Muhtar’ın traktörü!..
Damarlarımızdaki deli kan bizi yerimizde durduramıyordu.
Her icraatın içerisinde yer almak sanki olmazsa olmazlarımızdan gibiydi.
Hem nahiye takımımızda futbol oynuyor, hem sosyal faaliyetlerin içerisinde yer alıyor, hem de o yıllarda hayli yoğun olan siyasi çekişmelerin ortasında bulunuyorduk.
Tabi ki birlikte hareket ettiğimiz arkadaşlardan geri kalmamak, bir nevi modaya uymak gibi bir şeydi bizimkisi.
Yani mecburiyetten.
Gezi protestolarında bir muhterimin yaptığı beni yıllar öncesine götürdü.
Nahiye muhtarımız o dönemlerde Adalet Parti’liydi.
Muhtarın evi de tam bizim evin karşısında.
Sanırım 1979’lu yılların sonuydu.
Muhtar’dan öcü gibi korkan bizler, inadımız inat dedik üç-beş kafadar aldık elimize boya ve fırçayı, traktörünün arka lastiğine koskocaman harflerle, “Tek yol CHP” yazdık.
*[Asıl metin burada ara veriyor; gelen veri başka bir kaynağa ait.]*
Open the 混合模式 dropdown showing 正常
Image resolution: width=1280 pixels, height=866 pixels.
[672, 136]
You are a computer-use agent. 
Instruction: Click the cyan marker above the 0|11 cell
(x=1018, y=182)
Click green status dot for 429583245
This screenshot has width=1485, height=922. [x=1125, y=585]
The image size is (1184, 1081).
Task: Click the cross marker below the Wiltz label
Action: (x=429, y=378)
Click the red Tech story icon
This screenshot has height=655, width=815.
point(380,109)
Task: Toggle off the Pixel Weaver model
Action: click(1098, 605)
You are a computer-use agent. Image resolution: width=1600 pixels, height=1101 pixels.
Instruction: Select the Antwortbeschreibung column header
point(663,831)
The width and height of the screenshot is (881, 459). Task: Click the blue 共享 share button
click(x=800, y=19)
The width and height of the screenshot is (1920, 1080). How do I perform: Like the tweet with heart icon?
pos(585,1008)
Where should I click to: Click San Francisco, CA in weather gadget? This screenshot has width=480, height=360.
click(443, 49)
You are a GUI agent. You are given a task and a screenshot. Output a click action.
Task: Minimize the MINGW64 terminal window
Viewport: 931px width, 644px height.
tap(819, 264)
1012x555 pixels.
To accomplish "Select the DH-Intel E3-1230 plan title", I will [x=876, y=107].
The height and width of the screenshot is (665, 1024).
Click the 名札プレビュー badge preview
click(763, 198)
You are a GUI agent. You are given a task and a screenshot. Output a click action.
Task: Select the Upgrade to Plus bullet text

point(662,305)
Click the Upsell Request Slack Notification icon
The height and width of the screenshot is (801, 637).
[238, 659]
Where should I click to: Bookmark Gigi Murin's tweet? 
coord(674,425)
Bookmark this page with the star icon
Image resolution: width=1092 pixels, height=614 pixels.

Yazdık yazmasına da, gece bekçisi (Allah rahmet eylesin) Hüseyin amca suçüstü yakalamıştı bizi. Ben bir yolunu bulup elinden kaçtım kendime eve attım. Arkamdan gelip beni karakola götürmeye kalkınca babam vermedi. Baktı ki beni alamayacak, yaptıklarımı babama şikayet etti.
“Keşke karakola gitsem daha iyiydi” diye içimden geçirdiğim anda babamın Osmanlı tokadını
Yüzümde hissettim. Tokat ile kalsa can feda. Hayatımda unutamadığım tek baba dayağı, muhtarın traktörüne yazdığım CHP yazısından dolayıydı.
“Sen nereden buluyorsun böyle bir cesareti de, muhtarın traktörüne yazı yazabiliyorsun” diye söylenip söylenip tekme/tokat ne varsa girişmişti babam.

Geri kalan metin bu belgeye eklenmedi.